One change to the circuit below I'd recommend, put the filter cap positive connection on the other side of the dropping resistor.  That way it stores a high voltage charge (more energy) and will do a better job filtering.

 

 

 

 

filter

I would not make this change; I would stick with the original diagram. When no "triggering" contact is being made, the capacitor will charge up (through the resistor) to the full voltage of the supply (i.e. to 1.4 x the AC rms voltage).  Then, when a "triggering" contact is made, the full charge on the capacitor will be dumped into the relay, giving it a strong kick-start.  Subsequent current through the resistor will hold the relay closed, but the now-lesser current will also lower the heating of the relay coil.

/Ralph Platz

 

 

When used with the insulated rail method,an added resistor will alleviate sparking on the train wheels. The resistor would go in series to one of the capacitor leads,not the way drawn in the diagram. Using larger capacitors may have this problem. I leave this out of my diagrams because people complain they are too complicated already. Most any small resistor 10 ohms or more will work to eliminate sparking.

 

Dale H

Originally Posted by DennyM:

Ralph, I have the capacitor. The question I have for you is, the shorter contact is the negative side correct? Second, I was only able to get 0.5w resistors. So if I run two of them parallel, it will equal 1w?

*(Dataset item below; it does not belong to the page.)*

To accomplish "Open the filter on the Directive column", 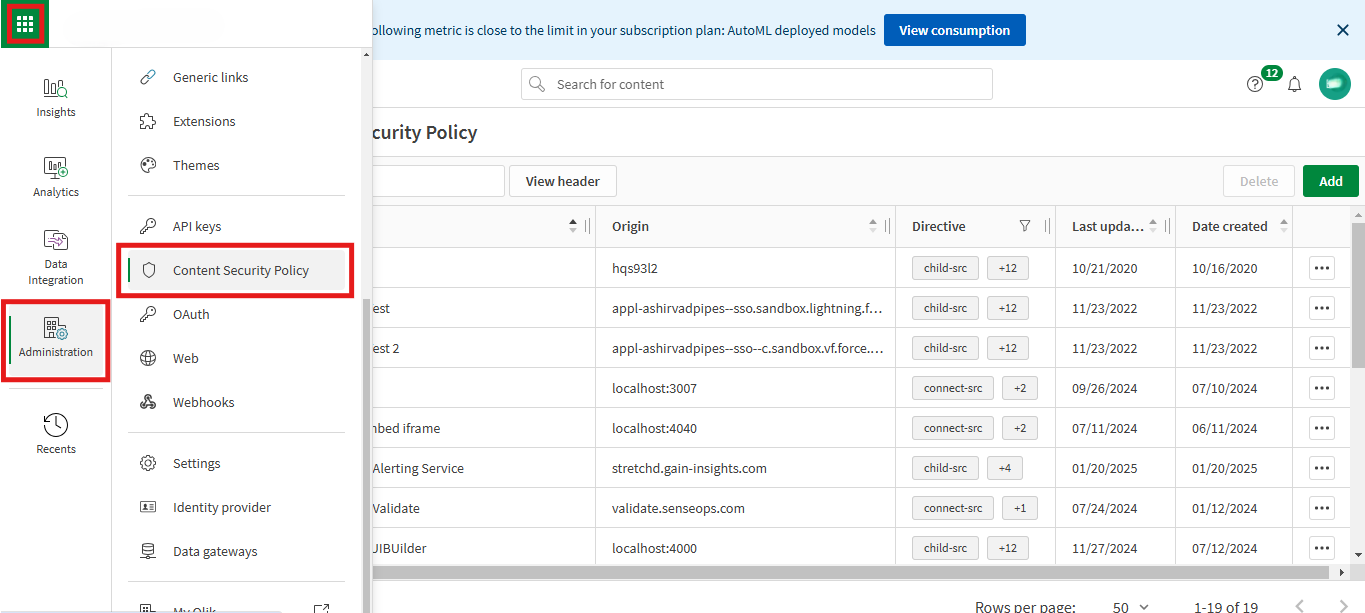I will pos(1025,226).
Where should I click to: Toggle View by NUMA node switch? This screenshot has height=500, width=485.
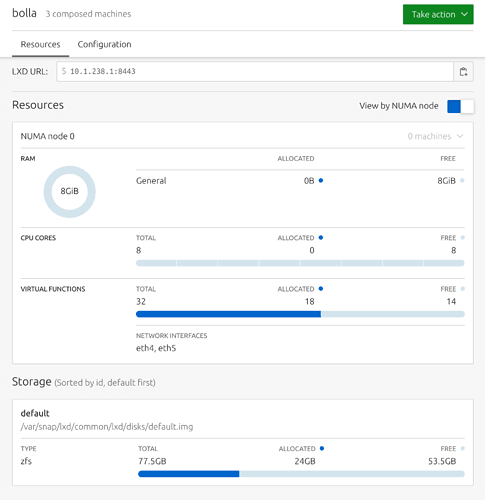(x=460, y=107)
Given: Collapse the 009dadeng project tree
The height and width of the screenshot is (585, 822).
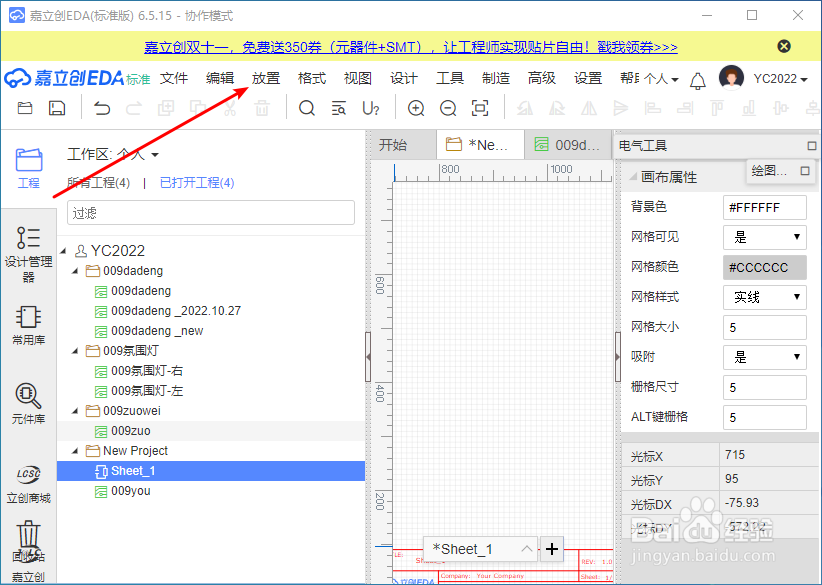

Usually but not always. The minus is usually marked on the side by the terminal end.

 

2 equal .5 watt resistors in parallel are 1 watt and will have half the resistance. 2, 100 ohm ones for example in parallel are 50 ohms

 

2 equal .5 watt resistors in series will be 1 watt at double the resistance. 2, 100 ohm ones in series would act like 200 ohms in the circuit.

 

Dale H

Originally Posted by DennyM:

Ralph, I have the capacitor. The question I have for you is, the shorter contact is the negative side correct? Second, I was only able to get 0.5w resistors. So if I run two of them parallel, it will equal 1w?

 

Denny,
 
Dale H. has answered your question about the negative lead on an electrolytic capacitor.
 
Regarding the resistor(s), I would add the following:


The wattage rating on a resistor indicates how much heat the resistor can reasonably withstand when steady-state current flows through it.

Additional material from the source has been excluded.